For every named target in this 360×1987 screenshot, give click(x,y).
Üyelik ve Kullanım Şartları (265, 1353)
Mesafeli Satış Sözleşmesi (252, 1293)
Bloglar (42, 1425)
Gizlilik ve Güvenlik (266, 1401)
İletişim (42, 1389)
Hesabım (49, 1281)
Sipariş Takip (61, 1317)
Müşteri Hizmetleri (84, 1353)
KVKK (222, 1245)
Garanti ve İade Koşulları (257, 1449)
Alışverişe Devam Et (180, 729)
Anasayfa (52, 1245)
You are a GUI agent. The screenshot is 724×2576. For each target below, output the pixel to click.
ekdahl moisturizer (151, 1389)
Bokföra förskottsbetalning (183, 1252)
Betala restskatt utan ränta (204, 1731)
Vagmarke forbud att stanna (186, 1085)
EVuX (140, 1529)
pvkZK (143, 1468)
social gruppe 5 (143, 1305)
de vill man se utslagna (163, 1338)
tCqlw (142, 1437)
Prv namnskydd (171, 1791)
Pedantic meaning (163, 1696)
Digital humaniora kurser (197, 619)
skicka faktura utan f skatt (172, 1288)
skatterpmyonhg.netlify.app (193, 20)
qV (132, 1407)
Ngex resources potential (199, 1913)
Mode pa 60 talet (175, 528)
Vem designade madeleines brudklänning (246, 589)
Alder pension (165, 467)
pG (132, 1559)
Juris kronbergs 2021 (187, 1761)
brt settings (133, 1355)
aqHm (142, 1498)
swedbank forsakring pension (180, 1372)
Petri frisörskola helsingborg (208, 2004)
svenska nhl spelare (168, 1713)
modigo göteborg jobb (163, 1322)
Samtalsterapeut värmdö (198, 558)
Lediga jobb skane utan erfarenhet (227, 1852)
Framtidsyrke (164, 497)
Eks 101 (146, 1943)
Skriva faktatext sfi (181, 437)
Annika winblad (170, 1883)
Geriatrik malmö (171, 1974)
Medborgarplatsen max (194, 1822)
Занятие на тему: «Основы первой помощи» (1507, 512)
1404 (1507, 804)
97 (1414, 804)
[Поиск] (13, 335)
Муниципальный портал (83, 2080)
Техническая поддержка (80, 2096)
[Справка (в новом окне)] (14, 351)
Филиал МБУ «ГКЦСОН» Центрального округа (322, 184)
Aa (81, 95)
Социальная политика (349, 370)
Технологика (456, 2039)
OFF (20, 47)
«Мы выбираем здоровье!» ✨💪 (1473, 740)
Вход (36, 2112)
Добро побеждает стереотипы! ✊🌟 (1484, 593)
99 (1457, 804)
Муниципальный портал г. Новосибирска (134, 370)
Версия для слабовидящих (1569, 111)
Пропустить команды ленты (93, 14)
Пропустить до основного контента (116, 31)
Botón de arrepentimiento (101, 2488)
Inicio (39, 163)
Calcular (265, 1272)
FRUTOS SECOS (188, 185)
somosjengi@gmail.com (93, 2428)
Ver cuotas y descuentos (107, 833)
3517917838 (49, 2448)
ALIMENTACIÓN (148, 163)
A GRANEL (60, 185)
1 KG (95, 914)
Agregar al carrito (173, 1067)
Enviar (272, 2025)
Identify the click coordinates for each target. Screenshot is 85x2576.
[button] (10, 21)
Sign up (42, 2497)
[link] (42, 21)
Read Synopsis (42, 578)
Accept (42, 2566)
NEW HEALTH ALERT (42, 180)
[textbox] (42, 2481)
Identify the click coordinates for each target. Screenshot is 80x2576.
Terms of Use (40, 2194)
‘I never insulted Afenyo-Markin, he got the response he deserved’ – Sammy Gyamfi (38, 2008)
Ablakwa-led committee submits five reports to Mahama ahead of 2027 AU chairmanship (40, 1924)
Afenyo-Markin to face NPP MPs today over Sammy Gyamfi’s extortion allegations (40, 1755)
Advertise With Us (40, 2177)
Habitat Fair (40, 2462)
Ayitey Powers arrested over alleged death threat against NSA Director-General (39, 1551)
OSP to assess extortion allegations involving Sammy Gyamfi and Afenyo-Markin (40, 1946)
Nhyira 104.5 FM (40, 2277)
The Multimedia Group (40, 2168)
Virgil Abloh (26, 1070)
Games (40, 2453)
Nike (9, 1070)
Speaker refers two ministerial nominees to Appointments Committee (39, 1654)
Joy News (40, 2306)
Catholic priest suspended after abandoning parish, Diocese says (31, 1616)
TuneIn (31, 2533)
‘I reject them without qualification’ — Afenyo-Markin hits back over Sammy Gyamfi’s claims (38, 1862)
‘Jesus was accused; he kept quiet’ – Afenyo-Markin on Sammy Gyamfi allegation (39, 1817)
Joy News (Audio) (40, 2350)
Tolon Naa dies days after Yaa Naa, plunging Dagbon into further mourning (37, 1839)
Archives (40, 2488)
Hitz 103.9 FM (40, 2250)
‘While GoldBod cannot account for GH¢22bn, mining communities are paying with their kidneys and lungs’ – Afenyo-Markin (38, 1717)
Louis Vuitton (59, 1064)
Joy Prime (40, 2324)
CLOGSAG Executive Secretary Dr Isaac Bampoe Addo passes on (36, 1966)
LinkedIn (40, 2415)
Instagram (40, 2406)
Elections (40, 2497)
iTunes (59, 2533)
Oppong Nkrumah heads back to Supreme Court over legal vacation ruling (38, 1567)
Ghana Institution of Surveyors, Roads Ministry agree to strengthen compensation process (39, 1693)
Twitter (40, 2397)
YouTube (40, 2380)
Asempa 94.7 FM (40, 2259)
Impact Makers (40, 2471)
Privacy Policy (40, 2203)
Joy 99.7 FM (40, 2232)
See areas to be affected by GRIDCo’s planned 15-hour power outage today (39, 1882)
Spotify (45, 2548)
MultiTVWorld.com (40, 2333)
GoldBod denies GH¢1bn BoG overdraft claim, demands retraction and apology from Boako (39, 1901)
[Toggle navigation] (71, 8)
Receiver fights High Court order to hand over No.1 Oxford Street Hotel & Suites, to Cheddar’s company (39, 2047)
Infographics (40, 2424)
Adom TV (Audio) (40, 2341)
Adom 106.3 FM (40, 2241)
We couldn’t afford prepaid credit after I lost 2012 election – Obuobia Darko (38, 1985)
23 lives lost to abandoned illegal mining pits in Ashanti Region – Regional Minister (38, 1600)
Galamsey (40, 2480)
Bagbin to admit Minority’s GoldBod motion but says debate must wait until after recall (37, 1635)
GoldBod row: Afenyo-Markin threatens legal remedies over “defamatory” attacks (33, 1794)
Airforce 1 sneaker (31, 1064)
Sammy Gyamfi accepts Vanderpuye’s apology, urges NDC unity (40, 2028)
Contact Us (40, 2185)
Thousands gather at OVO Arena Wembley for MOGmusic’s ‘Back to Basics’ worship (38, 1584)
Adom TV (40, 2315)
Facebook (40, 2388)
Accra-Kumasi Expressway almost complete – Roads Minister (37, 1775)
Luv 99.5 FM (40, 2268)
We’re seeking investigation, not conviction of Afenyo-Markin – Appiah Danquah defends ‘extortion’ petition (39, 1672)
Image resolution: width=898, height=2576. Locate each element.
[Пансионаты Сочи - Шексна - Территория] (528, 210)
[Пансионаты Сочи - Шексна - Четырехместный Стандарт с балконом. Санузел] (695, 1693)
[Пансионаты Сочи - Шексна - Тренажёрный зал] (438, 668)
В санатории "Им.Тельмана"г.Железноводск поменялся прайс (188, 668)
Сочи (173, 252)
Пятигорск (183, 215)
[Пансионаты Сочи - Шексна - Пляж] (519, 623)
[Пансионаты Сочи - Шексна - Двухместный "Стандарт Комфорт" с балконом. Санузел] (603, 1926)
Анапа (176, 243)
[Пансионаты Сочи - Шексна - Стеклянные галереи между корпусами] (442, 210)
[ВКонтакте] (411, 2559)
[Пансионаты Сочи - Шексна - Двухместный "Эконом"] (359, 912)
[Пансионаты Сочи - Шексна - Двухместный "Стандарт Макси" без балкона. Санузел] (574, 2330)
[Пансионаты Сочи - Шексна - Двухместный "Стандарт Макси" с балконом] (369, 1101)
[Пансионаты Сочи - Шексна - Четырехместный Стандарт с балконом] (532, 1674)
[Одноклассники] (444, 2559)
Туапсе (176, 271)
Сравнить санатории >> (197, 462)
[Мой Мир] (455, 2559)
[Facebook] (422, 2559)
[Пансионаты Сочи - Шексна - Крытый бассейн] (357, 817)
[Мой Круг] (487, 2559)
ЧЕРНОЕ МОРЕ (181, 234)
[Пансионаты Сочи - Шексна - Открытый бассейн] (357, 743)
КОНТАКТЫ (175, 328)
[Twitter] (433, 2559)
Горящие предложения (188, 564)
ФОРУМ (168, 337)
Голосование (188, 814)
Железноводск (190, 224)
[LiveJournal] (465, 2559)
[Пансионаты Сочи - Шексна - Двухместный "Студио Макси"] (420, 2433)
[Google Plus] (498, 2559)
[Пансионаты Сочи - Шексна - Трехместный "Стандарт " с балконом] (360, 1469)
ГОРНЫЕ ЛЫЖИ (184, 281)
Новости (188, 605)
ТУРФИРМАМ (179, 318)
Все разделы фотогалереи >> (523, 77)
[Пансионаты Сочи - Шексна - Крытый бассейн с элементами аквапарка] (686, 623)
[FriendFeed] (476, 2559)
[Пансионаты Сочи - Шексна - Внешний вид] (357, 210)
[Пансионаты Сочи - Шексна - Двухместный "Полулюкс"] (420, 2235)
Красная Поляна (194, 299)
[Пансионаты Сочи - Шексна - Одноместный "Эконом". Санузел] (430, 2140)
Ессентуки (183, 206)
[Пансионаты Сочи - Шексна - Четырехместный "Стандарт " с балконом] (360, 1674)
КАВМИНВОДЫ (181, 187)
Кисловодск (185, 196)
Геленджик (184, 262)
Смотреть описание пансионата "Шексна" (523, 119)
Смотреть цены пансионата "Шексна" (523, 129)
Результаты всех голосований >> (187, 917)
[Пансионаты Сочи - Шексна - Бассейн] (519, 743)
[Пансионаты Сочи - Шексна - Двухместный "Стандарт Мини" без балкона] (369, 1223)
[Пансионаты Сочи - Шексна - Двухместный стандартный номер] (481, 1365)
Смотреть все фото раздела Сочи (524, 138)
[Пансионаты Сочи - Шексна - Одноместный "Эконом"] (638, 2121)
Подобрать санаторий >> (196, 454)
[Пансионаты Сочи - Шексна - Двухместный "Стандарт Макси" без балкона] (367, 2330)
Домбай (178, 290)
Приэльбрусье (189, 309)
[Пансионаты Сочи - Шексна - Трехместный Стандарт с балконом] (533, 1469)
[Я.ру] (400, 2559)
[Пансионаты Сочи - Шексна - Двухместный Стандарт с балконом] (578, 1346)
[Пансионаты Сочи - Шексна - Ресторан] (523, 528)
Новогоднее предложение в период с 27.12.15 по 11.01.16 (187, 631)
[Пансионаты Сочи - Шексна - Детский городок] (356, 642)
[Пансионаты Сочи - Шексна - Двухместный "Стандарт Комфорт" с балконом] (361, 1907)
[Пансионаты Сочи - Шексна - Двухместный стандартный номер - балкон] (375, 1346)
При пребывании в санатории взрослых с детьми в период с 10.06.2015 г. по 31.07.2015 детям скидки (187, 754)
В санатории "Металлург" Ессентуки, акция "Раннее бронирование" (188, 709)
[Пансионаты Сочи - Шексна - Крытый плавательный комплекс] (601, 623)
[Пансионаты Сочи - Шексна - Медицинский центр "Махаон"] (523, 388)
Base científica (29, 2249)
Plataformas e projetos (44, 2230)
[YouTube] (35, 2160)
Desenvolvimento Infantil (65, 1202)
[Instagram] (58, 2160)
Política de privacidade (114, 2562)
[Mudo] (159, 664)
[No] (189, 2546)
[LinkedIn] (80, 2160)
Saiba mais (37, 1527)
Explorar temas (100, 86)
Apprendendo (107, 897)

▶ _Your assignment_: Look above for the line holding "Base científica (29, 2249)" and the line holding "[LinkedIn] (80, 2160)". Retype both, and every line between them, word for word and nothing else.

▶ _Result of this exercise_:
Base científica (29, 2249)
Plataformas e projetos (44, 2230)
[YouTube] (35, 2160)
Desenvolvimento Infantil (65, 1202)
[Instagram] (58, 2160)
Política de privacidade (114, 2562)
[Mudo] (159, 664)
[No] (189, 2546)
[LinkedIn] (80, 2160)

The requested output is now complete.